As the space inside a structure becomes increasingly more valuable, building managers are utilizing rooftop space more and more. With this increased usage, there also becomes an increased demand placed on the rooftop support systems that are needed to safely secure the piping, ductwork, and other crucial operational systems. In other words, if the design and installation of a proper support system is not part of the discussion during the first planning stages of new construction, the entire project could be at risk. To avoid such risk one option is to consult an engineer to receive a PE stamp.
Here are all the things you need to know about a PE Stamp for your rooftop support systems:
What is Reviewed?
With so much at stake, it’s no surprise that many building project managers turn to Professional Engineers (PEs) to review and assess the size, quality, and other important characteristics of their rooftop pipe and equipment support systems.
When a PE approves a plan, he or she is certifying that the design meets all known local building standards and regulations, thereby reducing the potential liability for building owners, designers, architects, and other engineers involved with the project.
Who can become a PE?
Professional Engineers are experienced, licensed professionals bound by the highest standards of excellence and ethics in their fields. According to National Society of Professional Engineers PE’s must:
- Earn a four-year degree in engineering from an accredited engineering program
- Pass the Fundamentals of Engineering (FE) exam
- Complete four years of progressive engineering experience under another PE
- Pass the Principles & Practice of Engineering (PE) exam
- Earn a license from their state's licensure board
Additionally, in order to retain their licenses, PEs must work to continually maintain and improve their skills throughout their entire careers.
What is a PE Stamp?
Upon receiving their PE license, individuals are able to register with the state in which they plan to practice and receive a personalized stamp with their license number on it. PEs can then use this stamp of approval after preparing or carefully reviewing their clients’ engineering plans and drawings. It is also important to note that PEs are only able to certify and submit plans in the state in which they received their license.
Are PEs Always Necessary?
Successfully engineering and selecting the proper supports to correctly distribute weight, enhance safety, and preserve rooftop warranties can be a very demanding endeavor. A single unplanned roof penetration or support failure could have catastrophic consequences during a severe weather event.
While it is always a good idea to have a PE review any building plan, actual requirements do vary from state to state. Here in Texas for example, a member of the Texas Board of Professional Engineers is required to review projects that make use of public money with planned expenditures greater than $8,000, construction of all two-story buildings, and apartment buildings of eight units or more.

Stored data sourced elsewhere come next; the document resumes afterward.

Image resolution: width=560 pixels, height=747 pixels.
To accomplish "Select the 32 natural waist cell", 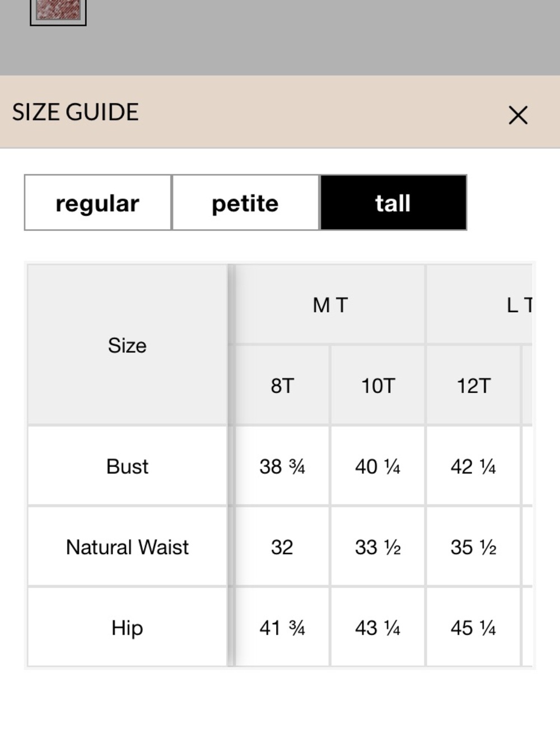I will [x=282, y=546].
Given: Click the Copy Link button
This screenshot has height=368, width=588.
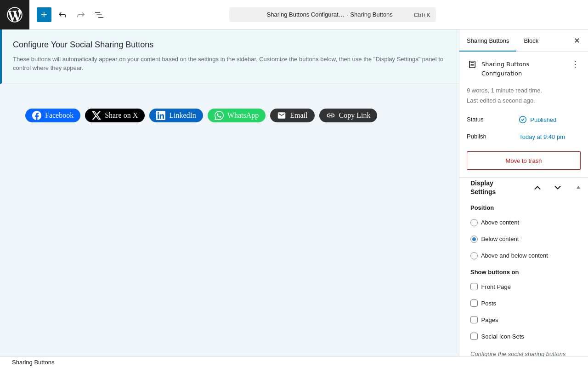Looking at the screenshot, I should pos(348,115).
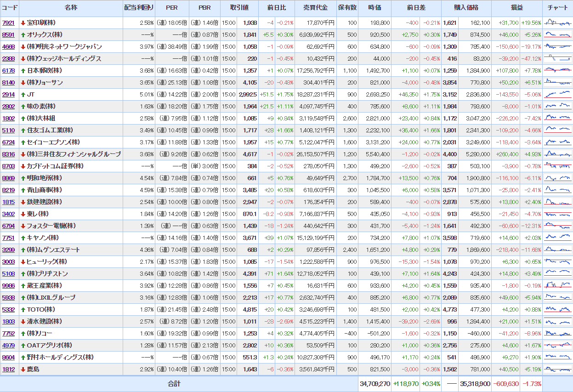Show the mini chart for (株)ウェッジホールディングス
The width and height of the screenshot is (573, 392).
pyautogui.click(x=557, y=58)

So no, a PE stamp is not always necessary.
City and Town Requirements
One of the most common issues that will often require a PE stamp is when a structure is planned for a location that is known for experiencing hazardous natural events such as seismic events (earthquakes), exceptionally high winds, soil erosion, flooding, or mountainous regions that experience very high snowfall amounts.
While Professional Engineers are not required to supervise projects during construction, their familiarity with weather and other unique conditions of a specific location allow PEs to be able to quickly assess building designs and recommend alternative, more appropriate building features and components when necessary.
The Manufacturers’ Role
Some vendors, especially those who specialize in designing and manufacturing custom rooftop support systems, often submit detailed plans prior to actually manufacturing the supports. This way, when construction begins, contractors can be sure that the entire rooftop system is in compliance with state and local building codes – avoiding potentially costly delays.